Littérature française

Jérôme Ferrari

À son image

illustration

Chronique de Manuel Hirbec

Librairie La Buissonnière (Yvetot)

Prix Goncourt 2012 pour Le Sermon sur la chute de Rome (Actes Sud et Babel), Jérôme Ferrari poursuit son œuvre avec un roman dense, intense et stimulant, dont la haute volée stylistique et la tenue romanesque font forte impression.
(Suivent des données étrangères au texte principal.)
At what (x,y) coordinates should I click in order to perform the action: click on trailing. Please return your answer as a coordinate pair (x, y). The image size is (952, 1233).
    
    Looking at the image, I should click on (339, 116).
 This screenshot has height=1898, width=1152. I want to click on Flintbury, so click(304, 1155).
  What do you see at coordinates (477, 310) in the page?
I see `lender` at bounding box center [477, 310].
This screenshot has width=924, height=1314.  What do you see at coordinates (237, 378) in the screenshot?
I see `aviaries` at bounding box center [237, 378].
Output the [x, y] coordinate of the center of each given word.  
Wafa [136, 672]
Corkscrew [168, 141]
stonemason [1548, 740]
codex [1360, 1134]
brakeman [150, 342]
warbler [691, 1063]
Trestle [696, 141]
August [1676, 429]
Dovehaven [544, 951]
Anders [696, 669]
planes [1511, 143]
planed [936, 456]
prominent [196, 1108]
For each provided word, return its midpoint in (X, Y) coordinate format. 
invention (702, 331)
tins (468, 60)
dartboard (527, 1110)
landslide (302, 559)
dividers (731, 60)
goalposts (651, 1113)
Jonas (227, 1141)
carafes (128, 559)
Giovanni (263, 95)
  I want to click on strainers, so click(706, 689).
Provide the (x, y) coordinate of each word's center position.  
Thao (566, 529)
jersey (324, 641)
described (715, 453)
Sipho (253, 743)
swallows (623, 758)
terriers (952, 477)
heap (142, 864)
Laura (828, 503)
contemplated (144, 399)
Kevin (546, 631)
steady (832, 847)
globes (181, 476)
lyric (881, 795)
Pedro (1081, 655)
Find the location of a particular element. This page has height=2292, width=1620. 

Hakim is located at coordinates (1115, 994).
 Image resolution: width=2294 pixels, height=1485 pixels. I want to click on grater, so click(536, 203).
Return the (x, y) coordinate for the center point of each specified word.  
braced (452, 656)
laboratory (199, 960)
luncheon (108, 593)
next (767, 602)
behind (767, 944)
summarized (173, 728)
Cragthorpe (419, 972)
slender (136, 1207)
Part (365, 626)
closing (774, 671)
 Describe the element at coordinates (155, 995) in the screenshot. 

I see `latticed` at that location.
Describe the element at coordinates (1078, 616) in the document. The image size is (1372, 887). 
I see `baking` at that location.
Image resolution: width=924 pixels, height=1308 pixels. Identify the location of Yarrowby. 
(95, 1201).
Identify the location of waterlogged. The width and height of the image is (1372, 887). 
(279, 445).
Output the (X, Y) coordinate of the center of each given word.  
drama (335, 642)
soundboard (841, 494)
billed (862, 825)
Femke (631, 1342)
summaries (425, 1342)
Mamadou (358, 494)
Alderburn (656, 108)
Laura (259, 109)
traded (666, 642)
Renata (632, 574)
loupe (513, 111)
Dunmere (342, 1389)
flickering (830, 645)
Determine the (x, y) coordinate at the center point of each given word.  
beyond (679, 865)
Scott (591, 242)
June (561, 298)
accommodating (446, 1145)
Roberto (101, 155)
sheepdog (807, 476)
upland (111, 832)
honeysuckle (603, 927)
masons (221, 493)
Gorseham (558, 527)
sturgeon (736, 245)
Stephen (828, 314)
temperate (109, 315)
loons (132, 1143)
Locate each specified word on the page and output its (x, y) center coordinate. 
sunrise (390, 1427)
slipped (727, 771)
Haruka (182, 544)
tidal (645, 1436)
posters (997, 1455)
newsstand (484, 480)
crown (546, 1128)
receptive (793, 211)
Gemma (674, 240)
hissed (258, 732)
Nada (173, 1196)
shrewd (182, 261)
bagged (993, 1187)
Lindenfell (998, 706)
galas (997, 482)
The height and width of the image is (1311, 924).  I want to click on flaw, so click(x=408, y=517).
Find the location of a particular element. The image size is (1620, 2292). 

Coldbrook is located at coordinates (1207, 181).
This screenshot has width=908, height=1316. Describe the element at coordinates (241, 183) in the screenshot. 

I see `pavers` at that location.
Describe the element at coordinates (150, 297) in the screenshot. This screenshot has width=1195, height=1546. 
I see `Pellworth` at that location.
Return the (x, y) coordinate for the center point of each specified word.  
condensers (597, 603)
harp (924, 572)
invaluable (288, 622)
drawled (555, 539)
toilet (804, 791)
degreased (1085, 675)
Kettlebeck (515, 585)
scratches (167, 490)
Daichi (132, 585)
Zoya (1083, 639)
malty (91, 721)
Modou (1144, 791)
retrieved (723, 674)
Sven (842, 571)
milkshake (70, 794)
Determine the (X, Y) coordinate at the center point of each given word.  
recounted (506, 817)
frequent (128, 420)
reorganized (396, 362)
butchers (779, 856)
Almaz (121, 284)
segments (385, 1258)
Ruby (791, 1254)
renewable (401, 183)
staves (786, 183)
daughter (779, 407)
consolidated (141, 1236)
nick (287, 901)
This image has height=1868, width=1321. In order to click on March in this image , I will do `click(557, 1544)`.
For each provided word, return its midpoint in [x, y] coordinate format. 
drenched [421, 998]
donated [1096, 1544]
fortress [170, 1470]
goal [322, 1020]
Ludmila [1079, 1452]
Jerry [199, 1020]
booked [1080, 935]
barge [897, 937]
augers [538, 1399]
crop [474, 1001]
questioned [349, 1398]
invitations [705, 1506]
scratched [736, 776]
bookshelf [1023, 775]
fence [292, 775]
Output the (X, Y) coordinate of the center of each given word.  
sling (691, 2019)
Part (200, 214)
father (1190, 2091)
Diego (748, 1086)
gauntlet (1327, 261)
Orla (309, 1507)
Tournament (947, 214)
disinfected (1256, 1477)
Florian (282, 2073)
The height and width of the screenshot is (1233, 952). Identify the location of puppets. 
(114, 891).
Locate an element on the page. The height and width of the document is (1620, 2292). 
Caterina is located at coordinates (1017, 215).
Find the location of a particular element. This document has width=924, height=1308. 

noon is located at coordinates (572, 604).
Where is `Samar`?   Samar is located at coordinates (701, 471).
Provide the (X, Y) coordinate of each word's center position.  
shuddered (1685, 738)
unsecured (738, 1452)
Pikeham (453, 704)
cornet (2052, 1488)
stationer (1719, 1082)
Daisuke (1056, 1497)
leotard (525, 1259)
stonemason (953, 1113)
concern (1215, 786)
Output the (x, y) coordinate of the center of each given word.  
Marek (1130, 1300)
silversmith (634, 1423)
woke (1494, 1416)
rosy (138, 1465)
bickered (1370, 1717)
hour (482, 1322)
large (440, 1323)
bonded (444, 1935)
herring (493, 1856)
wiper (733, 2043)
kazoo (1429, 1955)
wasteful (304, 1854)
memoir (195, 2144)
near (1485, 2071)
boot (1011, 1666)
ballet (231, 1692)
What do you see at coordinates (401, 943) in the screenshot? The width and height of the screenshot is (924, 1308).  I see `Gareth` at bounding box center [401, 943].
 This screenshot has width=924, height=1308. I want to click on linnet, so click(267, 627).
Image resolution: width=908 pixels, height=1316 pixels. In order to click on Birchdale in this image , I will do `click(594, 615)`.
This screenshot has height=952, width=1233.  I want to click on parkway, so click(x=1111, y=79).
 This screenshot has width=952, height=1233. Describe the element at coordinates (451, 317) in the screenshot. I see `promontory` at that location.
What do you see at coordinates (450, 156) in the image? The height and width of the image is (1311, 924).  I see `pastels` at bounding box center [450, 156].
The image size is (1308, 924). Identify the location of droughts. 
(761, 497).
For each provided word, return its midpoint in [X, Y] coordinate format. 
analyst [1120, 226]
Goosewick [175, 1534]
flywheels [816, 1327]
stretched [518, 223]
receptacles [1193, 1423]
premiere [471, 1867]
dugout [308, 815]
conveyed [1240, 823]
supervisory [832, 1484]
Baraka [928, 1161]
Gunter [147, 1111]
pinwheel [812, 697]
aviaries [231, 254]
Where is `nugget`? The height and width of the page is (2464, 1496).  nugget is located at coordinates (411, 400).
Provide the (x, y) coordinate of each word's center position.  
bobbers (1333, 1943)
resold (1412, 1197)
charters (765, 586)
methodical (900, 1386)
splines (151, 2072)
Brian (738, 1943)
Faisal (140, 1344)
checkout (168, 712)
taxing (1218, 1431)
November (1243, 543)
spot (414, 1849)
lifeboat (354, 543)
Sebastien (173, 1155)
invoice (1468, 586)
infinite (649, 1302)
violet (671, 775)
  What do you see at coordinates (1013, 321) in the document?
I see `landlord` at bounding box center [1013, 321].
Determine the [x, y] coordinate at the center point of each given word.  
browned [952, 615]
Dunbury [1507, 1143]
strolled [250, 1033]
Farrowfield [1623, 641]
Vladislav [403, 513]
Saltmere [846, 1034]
À travers la figure d’Antonia, personnage central de son roman, photographe née en 1965, Jérôme Ferrari déploie les motifs qui lui sont chers : la Corse, la violence et, comme le titre le laisse entrevoir, l’image, et plus particulièrement le lien qu’entretient la photographie avec le réel et la mort. À cette violence contemporaine prégnante en Corse à laquelle vont être confrontés Antonia et les différents protagonistes du roman tout au long de leur vie, Jérôme Ferrari mêle d’autres violences, politiques, exercées dans l’espace méditerranéen et fixées par des photographes à la fin du xixe siècle et au début du siècle suivant. Des images intensément crues et puissamment troublantes, reflets d’une époque et miroirs de la cruauté des hommes. Une cruauté et une violence continuelles auxquelles Antonia, appareil photo à la main, ira encore se confronter dans les années 1990 lors des conflits en ex-Yougoslavie. Avec son style envoûtant, Jérôme Ferrai articule de façon admirable son dispositif narratif, menant de front, de pair, et en résonance, cette intense réflexion sur l’image avec la progression romanesque du destin incarné et sensible d’Antonia, beau et tragique à la fois, écartelé entre l’amour et la liberté, entre l’irrésistible attachement à la terre natale et la volonté d’échapper aux contraintes que la société corse impose, notamment aux femmes, dès leur adolescence. Construit au rythme d’un fascinant requiem en douze mouvements qui n’est pas sans explicitement rappeler dès son ouverture Kaddish pour l’enfant qui ne naîtra pas d’Imre Kertész (Babel), À son image en est paradoxalement l’une de ses brillantes filiations.